#### Task statement
Copy these lines word for word.

[Item-finding lines]
● ● ● ●

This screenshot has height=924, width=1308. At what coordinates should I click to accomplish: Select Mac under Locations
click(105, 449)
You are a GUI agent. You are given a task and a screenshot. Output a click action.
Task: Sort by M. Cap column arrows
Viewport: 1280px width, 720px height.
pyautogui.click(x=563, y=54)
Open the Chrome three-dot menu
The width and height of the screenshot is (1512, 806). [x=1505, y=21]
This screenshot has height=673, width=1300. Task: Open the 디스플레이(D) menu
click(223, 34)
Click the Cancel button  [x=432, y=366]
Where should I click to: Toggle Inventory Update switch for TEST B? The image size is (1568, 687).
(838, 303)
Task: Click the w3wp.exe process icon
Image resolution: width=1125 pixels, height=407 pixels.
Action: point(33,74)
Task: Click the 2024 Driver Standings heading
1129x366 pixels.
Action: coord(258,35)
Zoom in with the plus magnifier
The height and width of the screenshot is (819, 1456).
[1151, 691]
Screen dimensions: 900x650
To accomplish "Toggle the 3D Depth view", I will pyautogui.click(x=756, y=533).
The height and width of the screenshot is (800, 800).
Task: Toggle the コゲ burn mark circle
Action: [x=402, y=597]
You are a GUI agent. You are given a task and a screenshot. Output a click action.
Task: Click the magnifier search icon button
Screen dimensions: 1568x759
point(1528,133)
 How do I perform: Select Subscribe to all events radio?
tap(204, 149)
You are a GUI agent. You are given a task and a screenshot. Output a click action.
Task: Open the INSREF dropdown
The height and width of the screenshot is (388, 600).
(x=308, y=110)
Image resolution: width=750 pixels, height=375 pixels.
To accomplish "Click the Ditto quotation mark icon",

● ● ● ●

#### Correct output
This screenshot has height=924, width=1308. At what coordinates should I click to accomplish: Select Mac under Locations
click(105, 449)
You are a GUI agent. You are given a task and a screenshot. Output a click action.
Task: Sort by M. Cap column arrows
Viewport: 1280px width, 720px height.
pyautogui.click(x=563, y=54)
Open the Chrome three-dot menu
The width and height of the screenshot is (1512, 806). [x=1505, y=21]
This screenshot has height=673, width=1300. Task: Open the 디스플레이(D) menu
click(223, 34)
Click the Cancel button  [x=432, y=366]
Where should I click to: Toggle Inventory Update switch for TEST B? The image size is (1568, 687).
(838, 303)
Task: Click the w3wp.exe process icon
Image resolution: width=1125 pixels, height=407 pixels.
Action: point(33,74)
Task: Click the 2024 Driver Standings heading
1129x366 pixels.
Action: coord(258,35)
Zoom in with the plus magnifier
The height and width of the screenshot is (819, 1456).
[1151, 691]
Screen dimensions: 900x650
To accomplish "Toggle the 3D Depth view", I will pyautogui.click(x=756, y=533).
The height and width of the screenshot is (800, 800).
Task: Toggle the コゲ burn mark circle
Action: [x=402, y=597]
You are a GUI agent. You are given a task and a screenshot. Output a click action.
Task: Click the magnifier search icon button
Screen dimensions: 1568x759
point(1528,133)
 How do I perform: Select Subscribe to all events radio?
tap(204, 149)
You are a GUI agent. You are given a task and a screenshot. Output a click action.
Task: Open the INSREF dropdown
The height and width of the screenshot is (388, 600).
(x=308, y=110)
Image resolution: width=750 pixels, height=375 pixels.
To accomplish "Click the Ditto quotation mark icon",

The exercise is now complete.